Farbkörper in der Grundengobe

Andreas Heege 2019

Dekor, der nach 1800 überall in der Deutschschweiz, in Liechtenstein und Vorarlberg, aber erstaunlicherweise nicht in Baden-Württemberg oder Bayern produziert wurde. Er kommt selten auch in den Kantonen Freiburg  und Jura vor und wurde dort möglicherweise ebenfalls produziert. Es handelt sich um manganviolette bis schwarzbraune, unterschiedlich stark verlaufene Glasursprenkelungen, die aufgrund von Farbkörpern in der Grundengobe entstanden sind. Bei den Farbkörpern handelt es sich um gemahlenen Braunstein oder Eisenhammerschlag, Eisen-Manganverbindungen, die unter anderem im normalen Schmiedeprozess in grosser Menge anfallen und der weissen Grundengobe beigemischt werden. Die beim Brand ausschmelzende Bleiglasur führte zu einer partiellen oder vollständigen Lösung des Metalls und damit zu dem färbenden Effekt. Als Variation findet sich bei der so verzierten Keramik gelbe und grüne statt farbloser Glasur sowie zusätzlicher Malhorn- und Spritzdekor. Vor allem bei offenen Gefässformen (Tellern und Schüsseln) kann die äussere Gefässseite zusätzlich mit einer roten Grundengobe versehen sein.

Die beschriebene Dekortechnik erzielt eine sehr ähnliche optische Wirkung, wie wir das auch von der Faïence blanche mouchetée (weisse Fayence mit Spritzdekor) kennen und ist auf den ersten Blick leicht zu verwechseln.

Faïence blanche mouchetée, Bern-Brunngasshalde, um 1800 (Foto Badri Redha, Archäologischer Dienst des Kantons Bern).

Bei Faïence blanche mouchetée handelt es sich jedoch um einen manganvioletten oder sehr selten auch grünen Spritzdekor, der auf die Oberfläche einer weissen Fayenceglasur aufgespritzt  wurde (Heege 2010, Abb. 52; Babey  2003, 163 Abb. 22). Es handelt sich dabei also um eine Form der „Inglasur-Technik“, während sich die Farbkörper in der Grundengobe unter der Glasur befinden und in der Kontaktzone zwischen Grundengobe und Glasur ausschmelzen („Unterglasur-Technik“).

Frz.:  décor moucheté  (mouchetis ferro-manganique ou pigments de manganèse à l’engobe blanc)

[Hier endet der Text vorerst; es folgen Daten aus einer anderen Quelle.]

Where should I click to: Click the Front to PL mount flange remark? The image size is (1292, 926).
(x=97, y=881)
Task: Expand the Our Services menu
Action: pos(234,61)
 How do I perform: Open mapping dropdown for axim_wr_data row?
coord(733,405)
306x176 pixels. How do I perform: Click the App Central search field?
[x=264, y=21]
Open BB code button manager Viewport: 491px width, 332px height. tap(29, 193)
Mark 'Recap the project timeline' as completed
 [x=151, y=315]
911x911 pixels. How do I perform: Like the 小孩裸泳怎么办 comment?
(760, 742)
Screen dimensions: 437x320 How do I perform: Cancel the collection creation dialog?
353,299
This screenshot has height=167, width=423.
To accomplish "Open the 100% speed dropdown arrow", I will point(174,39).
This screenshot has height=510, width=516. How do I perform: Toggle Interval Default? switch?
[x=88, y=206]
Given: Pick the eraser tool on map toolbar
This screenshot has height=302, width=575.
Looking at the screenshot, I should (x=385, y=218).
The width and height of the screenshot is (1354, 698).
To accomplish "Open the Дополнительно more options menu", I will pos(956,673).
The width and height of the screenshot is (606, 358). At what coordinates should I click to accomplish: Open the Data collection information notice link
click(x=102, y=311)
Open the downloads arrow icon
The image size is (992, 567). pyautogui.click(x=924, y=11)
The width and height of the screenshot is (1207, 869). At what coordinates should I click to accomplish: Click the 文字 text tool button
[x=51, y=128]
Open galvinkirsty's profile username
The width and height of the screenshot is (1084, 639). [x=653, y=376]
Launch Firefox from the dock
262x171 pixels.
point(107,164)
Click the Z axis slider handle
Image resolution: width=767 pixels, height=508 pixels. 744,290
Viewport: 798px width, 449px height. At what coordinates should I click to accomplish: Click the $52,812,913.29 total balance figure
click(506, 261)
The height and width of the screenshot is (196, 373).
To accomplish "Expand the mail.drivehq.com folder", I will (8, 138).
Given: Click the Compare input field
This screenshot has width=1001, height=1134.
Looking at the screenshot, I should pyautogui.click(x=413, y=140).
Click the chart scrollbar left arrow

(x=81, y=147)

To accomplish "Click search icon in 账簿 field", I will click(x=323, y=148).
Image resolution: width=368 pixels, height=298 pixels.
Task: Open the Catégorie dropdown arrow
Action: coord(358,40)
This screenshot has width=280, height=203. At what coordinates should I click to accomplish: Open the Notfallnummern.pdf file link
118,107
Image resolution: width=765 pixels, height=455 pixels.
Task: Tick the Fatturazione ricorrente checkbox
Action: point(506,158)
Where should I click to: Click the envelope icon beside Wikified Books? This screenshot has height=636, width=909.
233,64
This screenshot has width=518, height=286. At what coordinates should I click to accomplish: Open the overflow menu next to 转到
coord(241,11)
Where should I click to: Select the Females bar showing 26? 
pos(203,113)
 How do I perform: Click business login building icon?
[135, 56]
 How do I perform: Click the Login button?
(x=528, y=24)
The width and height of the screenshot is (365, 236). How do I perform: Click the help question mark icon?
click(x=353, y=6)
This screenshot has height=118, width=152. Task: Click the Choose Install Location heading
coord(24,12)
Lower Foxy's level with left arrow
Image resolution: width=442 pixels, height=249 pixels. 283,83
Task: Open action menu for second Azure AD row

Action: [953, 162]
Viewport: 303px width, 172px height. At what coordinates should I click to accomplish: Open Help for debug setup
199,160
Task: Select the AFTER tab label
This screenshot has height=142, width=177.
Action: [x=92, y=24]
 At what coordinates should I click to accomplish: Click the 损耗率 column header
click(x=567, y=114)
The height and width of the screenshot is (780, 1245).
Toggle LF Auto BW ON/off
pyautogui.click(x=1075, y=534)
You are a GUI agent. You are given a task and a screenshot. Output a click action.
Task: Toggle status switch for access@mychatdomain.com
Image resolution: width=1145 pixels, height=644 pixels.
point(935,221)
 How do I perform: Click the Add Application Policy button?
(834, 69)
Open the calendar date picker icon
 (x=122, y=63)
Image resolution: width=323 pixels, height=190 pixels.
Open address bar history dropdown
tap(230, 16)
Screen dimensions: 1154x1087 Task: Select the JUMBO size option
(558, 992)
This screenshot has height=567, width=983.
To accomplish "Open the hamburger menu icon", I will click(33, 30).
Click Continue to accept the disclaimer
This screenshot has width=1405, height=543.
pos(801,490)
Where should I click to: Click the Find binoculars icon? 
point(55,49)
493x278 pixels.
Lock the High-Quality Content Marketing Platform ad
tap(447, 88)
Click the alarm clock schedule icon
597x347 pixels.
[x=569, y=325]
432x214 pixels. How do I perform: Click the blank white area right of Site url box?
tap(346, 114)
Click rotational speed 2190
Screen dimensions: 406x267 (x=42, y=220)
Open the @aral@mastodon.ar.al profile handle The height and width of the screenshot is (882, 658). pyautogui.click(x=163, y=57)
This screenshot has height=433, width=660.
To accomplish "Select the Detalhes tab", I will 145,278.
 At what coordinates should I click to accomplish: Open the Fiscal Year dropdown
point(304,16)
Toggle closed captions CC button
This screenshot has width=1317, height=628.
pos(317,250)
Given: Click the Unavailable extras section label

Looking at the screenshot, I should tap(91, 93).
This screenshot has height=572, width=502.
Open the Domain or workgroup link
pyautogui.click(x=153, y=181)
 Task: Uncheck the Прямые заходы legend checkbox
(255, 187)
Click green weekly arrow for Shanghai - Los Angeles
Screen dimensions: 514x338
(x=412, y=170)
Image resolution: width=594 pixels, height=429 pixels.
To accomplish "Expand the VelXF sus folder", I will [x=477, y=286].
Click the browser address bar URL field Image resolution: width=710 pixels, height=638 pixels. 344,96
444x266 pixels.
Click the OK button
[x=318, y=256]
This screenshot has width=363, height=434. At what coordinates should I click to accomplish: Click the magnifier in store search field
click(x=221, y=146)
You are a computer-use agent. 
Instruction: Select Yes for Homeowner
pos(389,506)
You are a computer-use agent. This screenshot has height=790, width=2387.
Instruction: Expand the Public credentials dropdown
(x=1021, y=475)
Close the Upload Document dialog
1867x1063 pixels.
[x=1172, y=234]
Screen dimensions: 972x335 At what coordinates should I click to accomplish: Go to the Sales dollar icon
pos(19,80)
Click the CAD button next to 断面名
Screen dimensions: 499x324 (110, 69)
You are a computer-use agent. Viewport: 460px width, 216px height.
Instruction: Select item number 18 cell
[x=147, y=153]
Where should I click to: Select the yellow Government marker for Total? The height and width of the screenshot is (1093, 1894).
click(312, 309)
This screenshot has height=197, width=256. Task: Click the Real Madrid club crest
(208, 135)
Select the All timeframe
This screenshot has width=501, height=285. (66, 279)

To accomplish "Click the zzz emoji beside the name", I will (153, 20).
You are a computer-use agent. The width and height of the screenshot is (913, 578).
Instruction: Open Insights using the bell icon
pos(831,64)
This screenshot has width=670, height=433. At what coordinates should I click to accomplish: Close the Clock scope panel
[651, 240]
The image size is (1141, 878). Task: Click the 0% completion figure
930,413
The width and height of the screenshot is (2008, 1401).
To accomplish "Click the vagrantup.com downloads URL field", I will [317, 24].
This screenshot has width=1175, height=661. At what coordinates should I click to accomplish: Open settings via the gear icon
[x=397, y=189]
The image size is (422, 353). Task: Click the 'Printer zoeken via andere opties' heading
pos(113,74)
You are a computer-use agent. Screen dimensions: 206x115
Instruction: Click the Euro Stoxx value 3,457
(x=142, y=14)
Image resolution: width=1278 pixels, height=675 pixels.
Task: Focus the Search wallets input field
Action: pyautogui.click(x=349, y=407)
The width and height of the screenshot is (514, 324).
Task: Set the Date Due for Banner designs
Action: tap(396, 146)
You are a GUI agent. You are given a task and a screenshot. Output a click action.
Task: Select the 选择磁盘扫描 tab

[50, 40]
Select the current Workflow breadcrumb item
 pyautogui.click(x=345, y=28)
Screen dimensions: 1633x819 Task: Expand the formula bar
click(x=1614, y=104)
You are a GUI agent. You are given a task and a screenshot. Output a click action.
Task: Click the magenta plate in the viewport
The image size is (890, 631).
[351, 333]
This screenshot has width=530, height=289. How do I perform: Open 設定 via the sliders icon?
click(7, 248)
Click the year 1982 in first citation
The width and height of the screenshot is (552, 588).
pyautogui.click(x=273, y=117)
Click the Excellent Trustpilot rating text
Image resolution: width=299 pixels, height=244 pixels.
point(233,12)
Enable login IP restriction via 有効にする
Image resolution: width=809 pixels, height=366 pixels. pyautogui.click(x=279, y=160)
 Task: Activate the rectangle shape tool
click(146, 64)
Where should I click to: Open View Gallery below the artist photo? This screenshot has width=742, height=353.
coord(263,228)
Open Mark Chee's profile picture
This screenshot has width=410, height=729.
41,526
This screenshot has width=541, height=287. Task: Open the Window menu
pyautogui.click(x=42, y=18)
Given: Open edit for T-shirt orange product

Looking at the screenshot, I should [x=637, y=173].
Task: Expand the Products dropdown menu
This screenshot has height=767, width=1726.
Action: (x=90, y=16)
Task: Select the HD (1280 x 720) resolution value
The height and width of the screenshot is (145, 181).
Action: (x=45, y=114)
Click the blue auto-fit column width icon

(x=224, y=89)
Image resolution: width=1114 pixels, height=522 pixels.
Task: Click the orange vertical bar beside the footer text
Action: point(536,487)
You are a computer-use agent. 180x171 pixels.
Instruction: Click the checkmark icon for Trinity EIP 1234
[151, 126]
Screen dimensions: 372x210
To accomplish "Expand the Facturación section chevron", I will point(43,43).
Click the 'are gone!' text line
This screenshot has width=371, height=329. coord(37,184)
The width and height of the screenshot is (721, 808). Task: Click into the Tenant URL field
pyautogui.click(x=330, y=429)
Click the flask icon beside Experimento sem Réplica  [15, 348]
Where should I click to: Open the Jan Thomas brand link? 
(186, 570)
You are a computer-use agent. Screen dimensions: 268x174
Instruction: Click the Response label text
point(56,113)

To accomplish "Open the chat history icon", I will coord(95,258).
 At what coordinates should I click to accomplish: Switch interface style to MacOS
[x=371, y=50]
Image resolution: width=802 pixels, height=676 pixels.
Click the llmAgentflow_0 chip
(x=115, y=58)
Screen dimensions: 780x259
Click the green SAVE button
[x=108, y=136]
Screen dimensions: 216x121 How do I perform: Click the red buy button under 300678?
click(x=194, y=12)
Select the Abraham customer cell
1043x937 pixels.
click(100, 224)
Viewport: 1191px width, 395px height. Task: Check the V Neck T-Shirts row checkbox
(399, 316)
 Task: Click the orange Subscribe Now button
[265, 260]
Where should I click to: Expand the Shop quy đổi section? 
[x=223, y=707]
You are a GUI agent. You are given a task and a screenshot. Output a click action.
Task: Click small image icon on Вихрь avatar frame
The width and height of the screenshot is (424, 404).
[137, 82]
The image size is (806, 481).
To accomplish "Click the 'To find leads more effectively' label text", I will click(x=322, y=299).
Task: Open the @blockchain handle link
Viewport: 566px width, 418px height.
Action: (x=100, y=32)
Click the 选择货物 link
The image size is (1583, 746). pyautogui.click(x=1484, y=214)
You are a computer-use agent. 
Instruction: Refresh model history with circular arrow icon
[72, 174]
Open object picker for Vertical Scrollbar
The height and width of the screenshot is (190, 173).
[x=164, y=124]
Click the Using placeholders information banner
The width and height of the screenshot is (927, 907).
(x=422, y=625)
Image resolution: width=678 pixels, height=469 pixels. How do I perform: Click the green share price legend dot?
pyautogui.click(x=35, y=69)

Engl.: iron-manganese particles (FE Forge scaling) in white slip

Bibliographie:

Babey 2003
Ursule Babey, Produits céramiques modernes. Ensemble de Porrentruy, Grand’Fin (Cahier d’archéologie jurassienne 18), Porrentruy 2003.

Bourgarel 2018
Gilles Bourgarel, L’atelier de potiers de Bulle-Rue de la Poterne (1765-1895), in: AS – Archäologie Schweiz/SAM – Schweizerische Arbeitsgemeinschaft für die Archäologie des Mittelalters und der Neuzeit/SBV – Schweizerischer Burgenverein, Die Schweiz von 1350 bis 1850 im Spiegel archäologischer Quellen. Akten des Kolloquiums/Actes du Colloque Bern, 25.–26.1.2018, Basel 2018, 337-359, bes. Pl. 8,1-4.

Heege 2010
Andreas Heege, Keramik um 1800. Das historisch datierte Küchen- und Tischgeschirr von Bern, Brunngasshalde, Bern 2010, bes. 78-79.

Heege 2016
Andreas Heege, Die Ausgrabungen auf dem Kirchhügel von Bendern, Gemeinde Gamprin, Fürstentum Liechtenstein. Bd. 2: Geschirrkeramik 12. bis 20. Jahrhundert, Vaduz 2016, bes. 90.

Heege/Kistler 2017
Andreas Heege/Andreas Kistler, Keramik aus Langnau. Zur Geschichte der bedeutendsten Landhafnerei im Kanton Bern (Schriften des Bernischen Historischen Museums 13), Bern 2017, bes.  167-168.